# [What this task involves]
Copy the records below again, substituting "Which point should I click to complete" for every occurrence of "At what coordinates should I click to accomplish" and leaving everything else unchanged.

___

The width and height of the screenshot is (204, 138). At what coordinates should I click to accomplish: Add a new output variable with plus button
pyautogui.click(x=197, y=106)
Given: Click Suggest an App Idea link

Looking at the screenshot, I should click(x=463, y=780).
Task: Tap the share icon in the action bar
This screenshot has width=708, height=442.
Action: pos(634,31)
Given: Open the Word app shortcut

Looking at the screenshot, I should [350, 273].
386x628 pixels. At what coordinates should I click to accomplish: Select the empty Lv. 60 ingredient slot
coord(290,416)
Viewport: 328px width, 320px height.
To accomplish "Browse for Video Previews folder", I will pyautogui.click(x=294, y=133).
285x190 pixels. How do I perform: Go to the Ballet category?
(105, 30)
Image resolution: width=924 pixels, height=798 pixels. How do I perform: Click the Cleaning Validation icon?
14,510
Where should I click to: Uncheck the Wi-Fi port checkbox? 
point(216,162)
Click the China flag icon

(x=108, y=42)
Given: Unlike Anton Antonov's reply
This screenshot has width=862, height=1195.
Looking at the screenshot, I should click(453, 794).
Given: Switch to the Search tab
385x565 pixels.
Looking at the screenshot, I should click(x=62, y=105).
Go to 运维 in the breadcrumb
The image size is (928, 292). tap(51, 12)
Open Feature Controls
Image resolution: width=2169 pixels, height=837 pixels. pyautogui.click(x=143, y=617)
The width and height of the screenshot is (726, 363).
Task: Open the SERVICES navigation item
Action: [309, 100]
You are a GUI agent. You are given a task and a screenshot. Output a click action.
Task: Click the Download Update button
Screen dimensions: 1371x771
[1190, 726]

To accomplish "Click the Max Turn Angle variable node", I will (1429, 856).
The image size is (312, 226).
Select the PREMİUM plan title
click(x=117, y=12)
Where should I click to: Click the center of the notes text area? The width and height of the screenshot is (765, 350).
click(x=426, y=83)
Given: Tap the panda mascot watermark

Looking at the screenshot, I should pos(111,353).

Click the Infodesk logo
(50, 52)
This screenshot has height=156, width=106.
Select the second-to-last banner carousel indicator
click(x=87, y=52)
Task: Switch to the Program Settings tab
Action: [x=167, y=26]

___

# [Response]
The width and height of the screenshot is (204, 138). Which point should I click to complete: Add a new output variable with plus button
pyautogui.click(x=197, y=106)
Given: Click Suggest an App Idea link

Looking at the screenshot, I should click(x=463, y=780).
Task: Tap the share icon in the action bar
This screenshot has width=708, height=442.
Action: pos(634,31)
Given: Open the Word app shortcut

Looking at the screenshot, I should [350, 273].
386x628 pixels. Which point should I click to complete: Select the empty Lv. 60 ingredient slot
coord(290,416)
Viewport: 328px width, 320px height.
To accomplish "Browse for Video Previews folder", I will pyautogui.click(x=294, y=133).
285x190 pixels. How do I perform: Go to the Ballet category?
(105, 30)
Image resolution: width=924 pixels, height=798 pixels. How do I perform: Click the Cleaning Validation icon?
14,510
Where should I click to: Uncheck the Wi-Fi port checkbox? 
point(216,162)
Click the China flag icon

(x=108, y=42)
Given: Unlike Anton Antonov's reply
This screenshot has width=862, height=1195.
Looking at the screenshot, I should click(453, 794).
Given: Switch to the Search tab
385x565 pixels.
Looking at the screenshot, I should click(x=62, y=105).
Go to 运维 in the breadcrumb
The image size is (928, 292). tap(51, 12)
Open Feature Controls
Image resolution: width=2169 pixels, height=837 pixels. pyautogui.click(x=143, y=617)
The width and height of the screenshot is (726, 363).
Task: Open the SERVICES navigation item
Action: [309, 100]
You are a GUI agent. You are given a task and a screenshot. Output a click action.
Task: Click the Download Update button
Screen dimensions: 1371x771
[1190, 726]

To accomplish "Click the Max Turn Angle variable node", I will (1429, 856).
The image size is (312, 226).
Select the PREMİUM plan title
click(x=117, y=12)
Where should I click to: Click the center of the notes text area? The width and height of the screenshot is (765, 350).
click(x=426, y=83)
Given: Tap the panda mascot watermark

Looking at the screenshot, I should pos(111,353).

Click the Infodesk logo
(50, 52)
This screenshot has height=156, width=106.
Select the second-to-last banner carousel indicator
click(x=87, y=52)
Task: Switch to the Program Settings tab
Action: [x=167, y=26]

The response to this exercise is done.